[Exercise brief]
Copy the data from the line containing "You are a GUI" through the end of the data, both ends included and requests included. Shift each coordinate in the answers by adding 112, and leave out the pictures.

[Task inputs]
● ● ●
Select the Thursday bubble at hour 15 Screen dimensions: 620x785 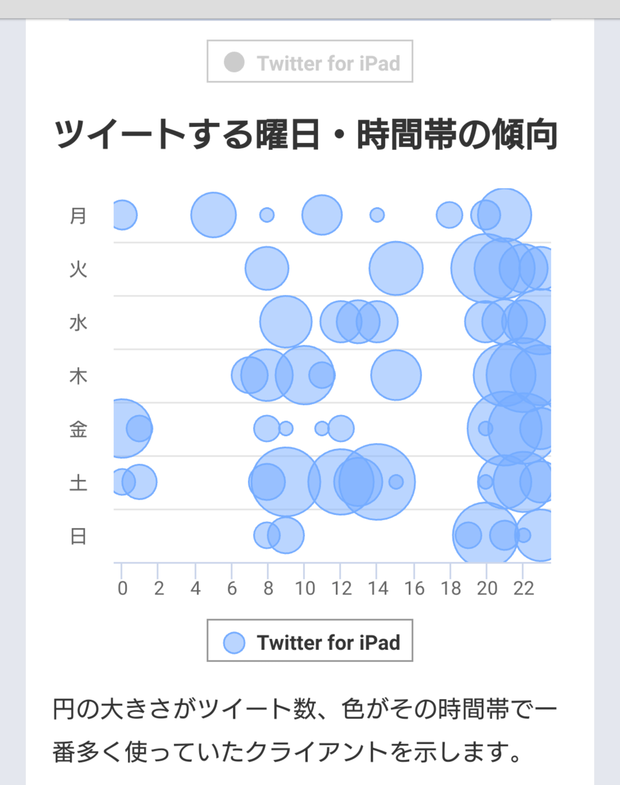[x=396, y=375]
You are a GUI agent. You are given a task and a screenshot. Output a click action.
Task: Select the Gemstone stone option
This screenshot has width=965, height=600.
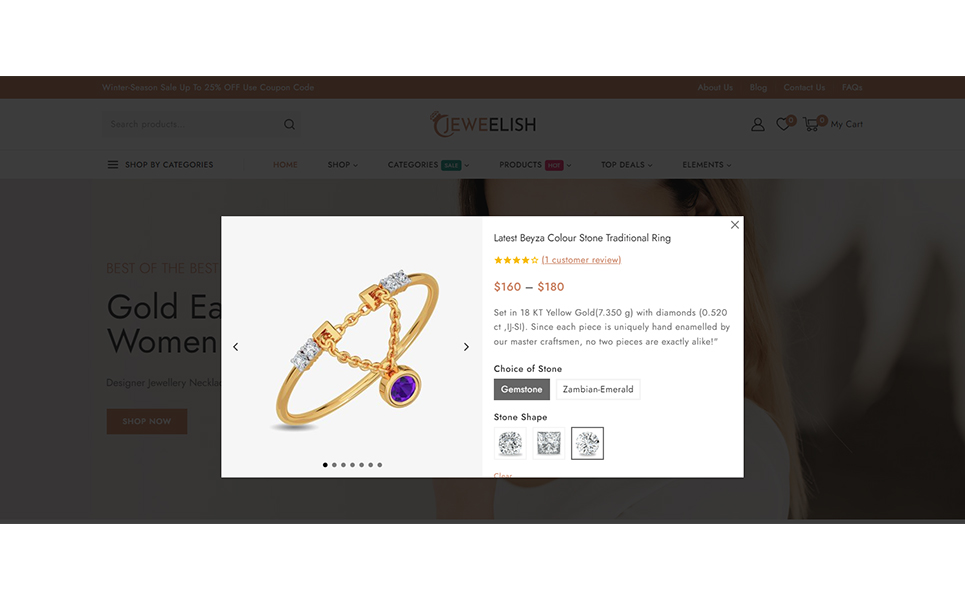coord(521,390)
● ● ●
[Exercise solution]
You are a GUI agent. You are given a task and a screenshot. Output a click action.
Task: Select the Gemstone stone option
This screenshot has width=965, height=600.
coord(633,502)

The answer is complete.